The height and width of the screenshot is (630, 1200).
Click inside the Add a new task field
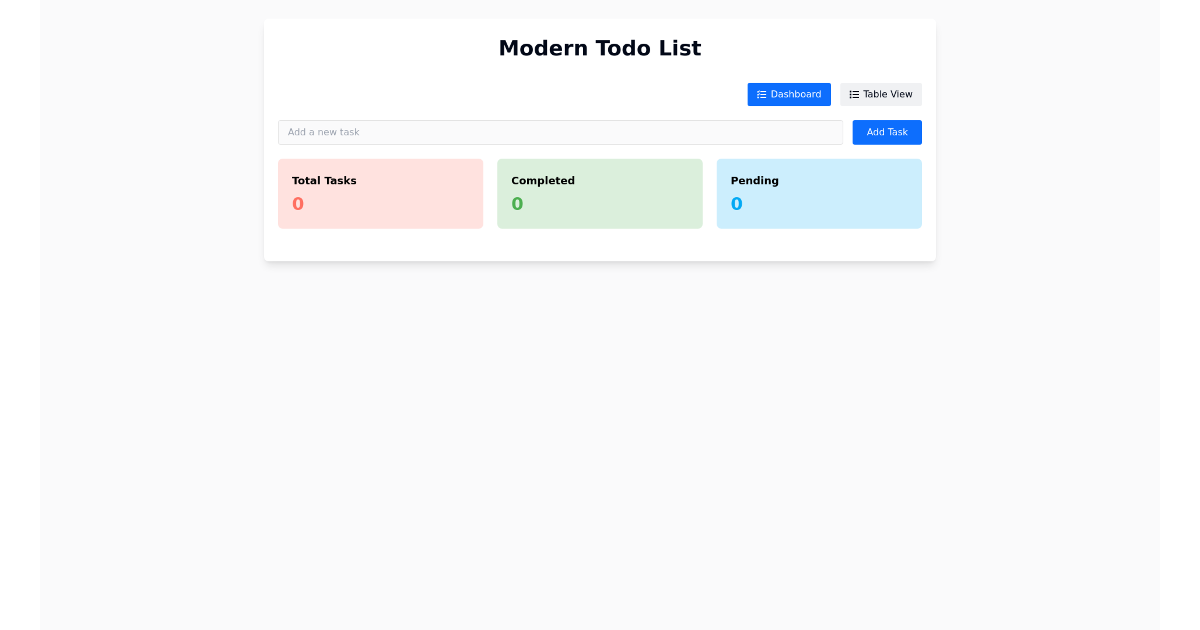point(560,132)
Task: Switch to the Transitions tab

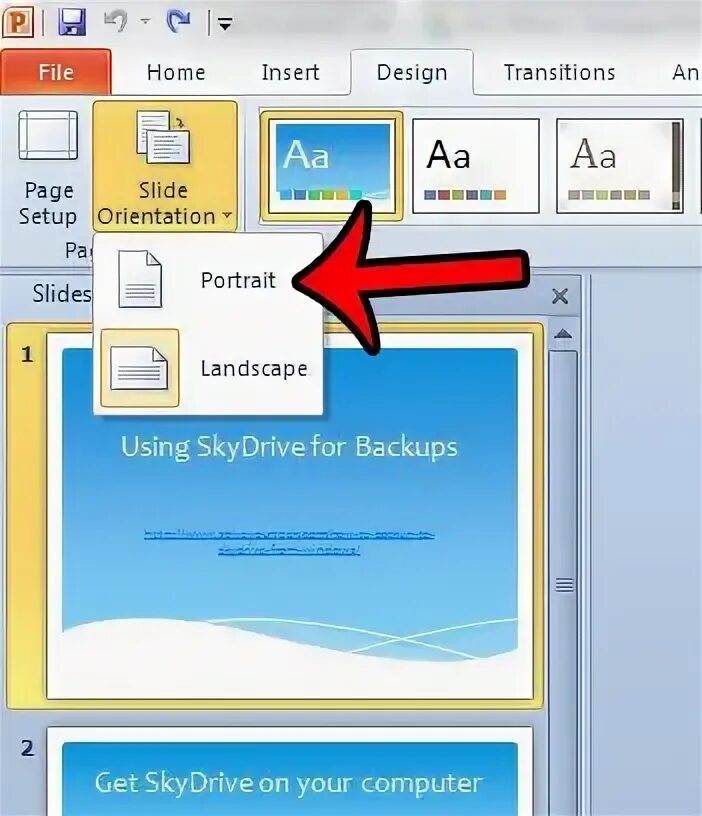Action: tap(559, 72)
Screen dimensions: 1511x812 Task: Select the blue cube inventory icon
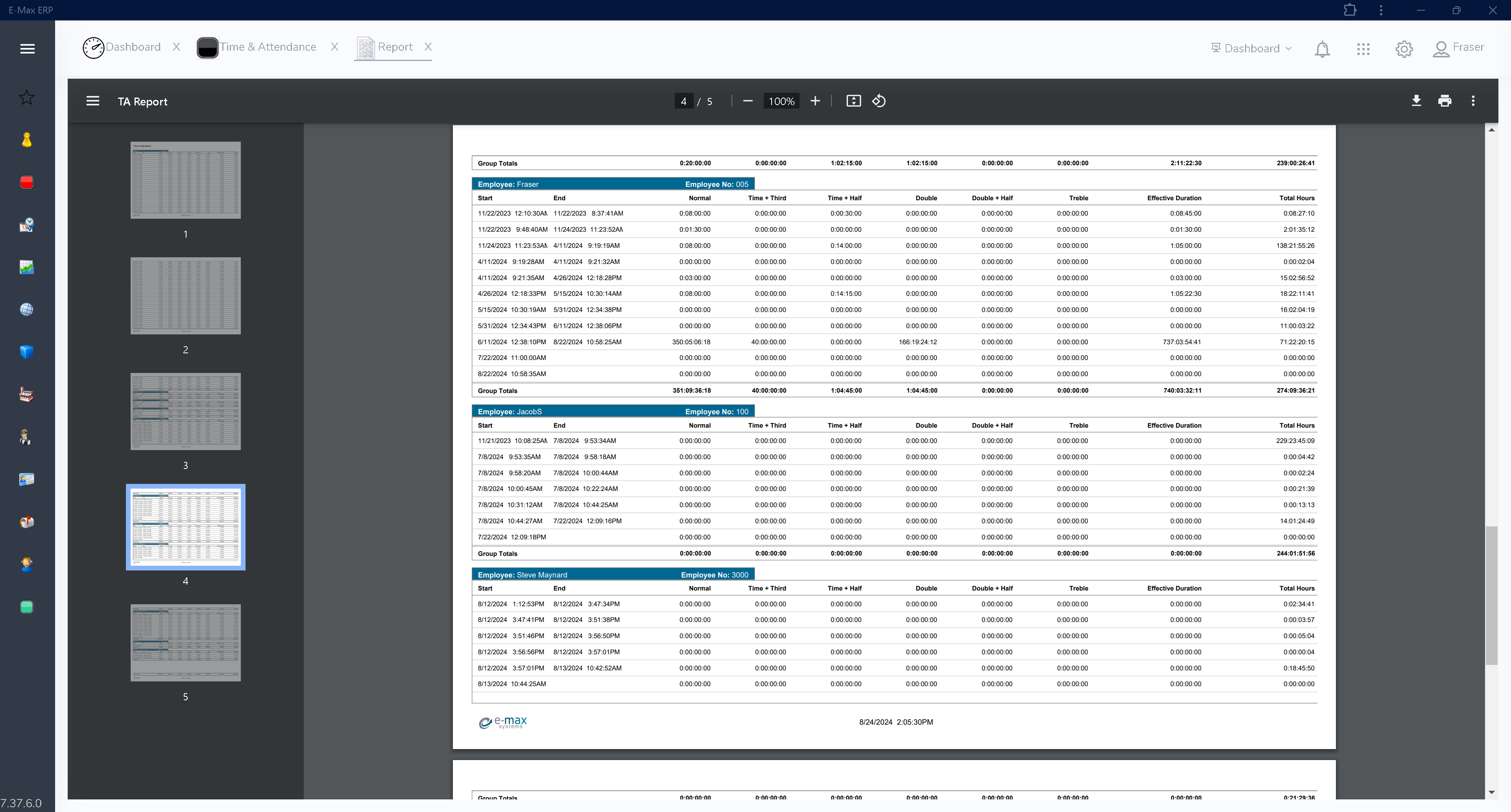click(27, 352)
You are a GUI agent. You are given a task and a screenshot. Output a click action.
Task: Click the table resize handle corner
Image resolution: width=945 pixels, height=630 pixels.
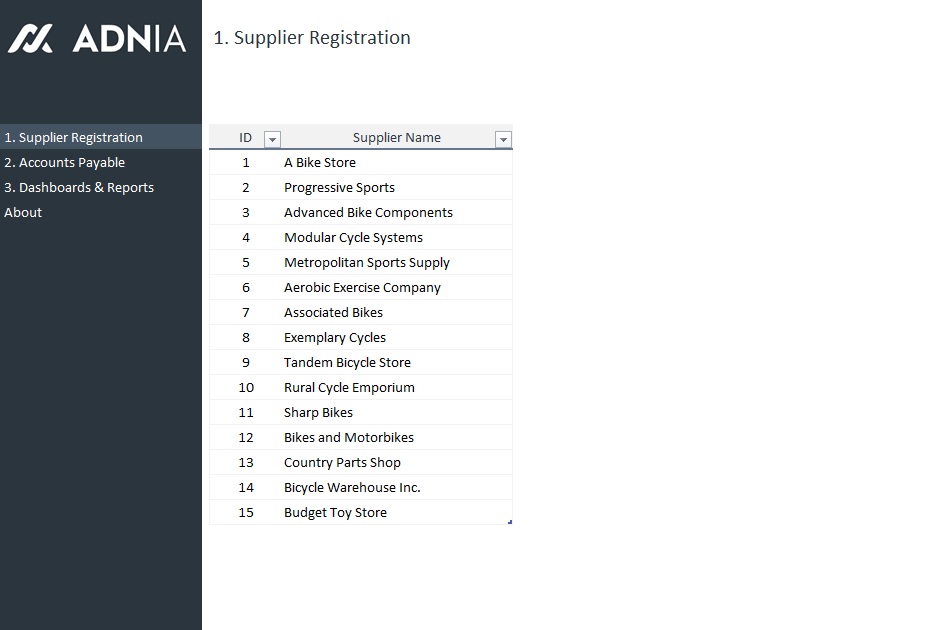pyautogui.click(x=510, y=522)
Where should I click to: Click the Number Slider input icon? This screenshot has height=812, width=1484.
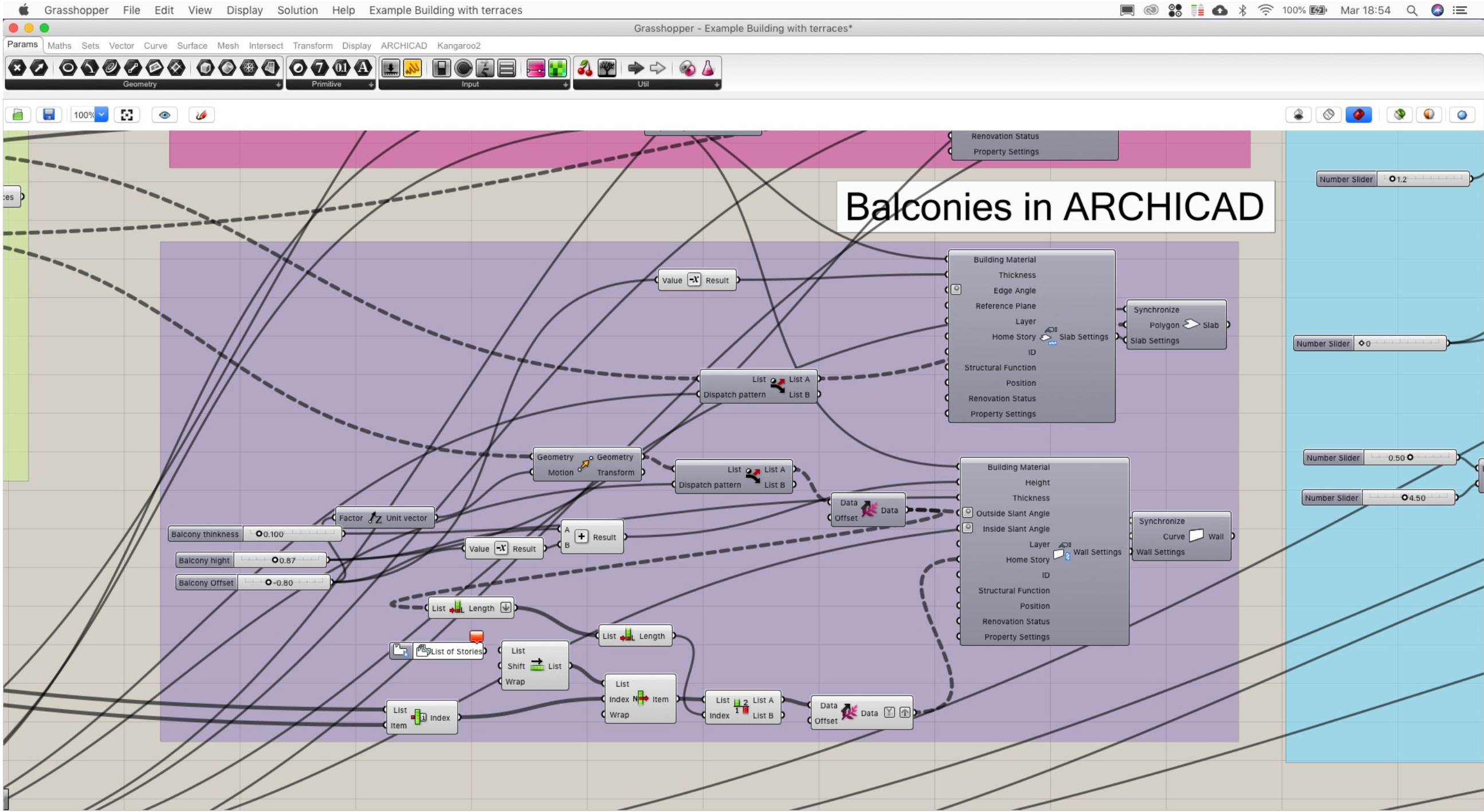pos(391,69)
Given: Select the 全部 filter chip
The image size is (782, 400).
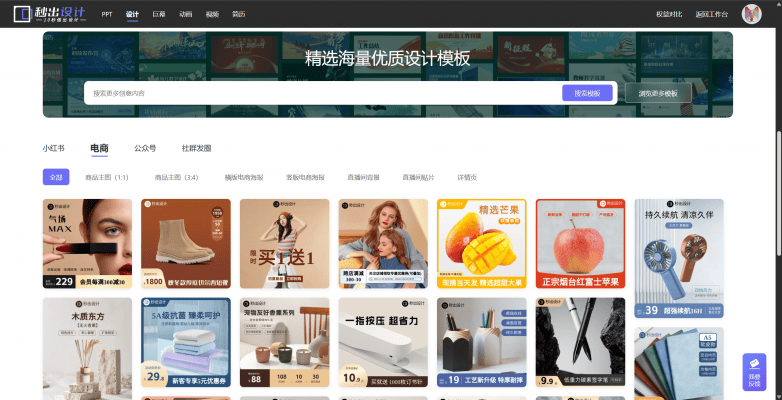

____________________

### Goal
Retype the text lines of all the records above, leaving out the pictures.

### Solution for this exercise
The height and width of the screenshot is (630, 1200).
Click inside the Add a new task field
point(560,132)
Task: Switch to the Transitions tab

Action: tap(559, 72)
Screen dimensions: 1511x812 Task: Select the blue cube inventory icon
click(27, 352)
You are a GUI agent. You are given a task and a screenshot. Output a click action.
Task: Click the table resize handle corner
Image resolution: width=945 pixels, height=630 pixels.
pyautogui.click(x=510, y=522)
Where should I click to: Click the Number Slider input icon? This screenshot has height=812, width=1484.
pos(391,69)
Given: Select the 全部 filter chip
The image size is (782, 400).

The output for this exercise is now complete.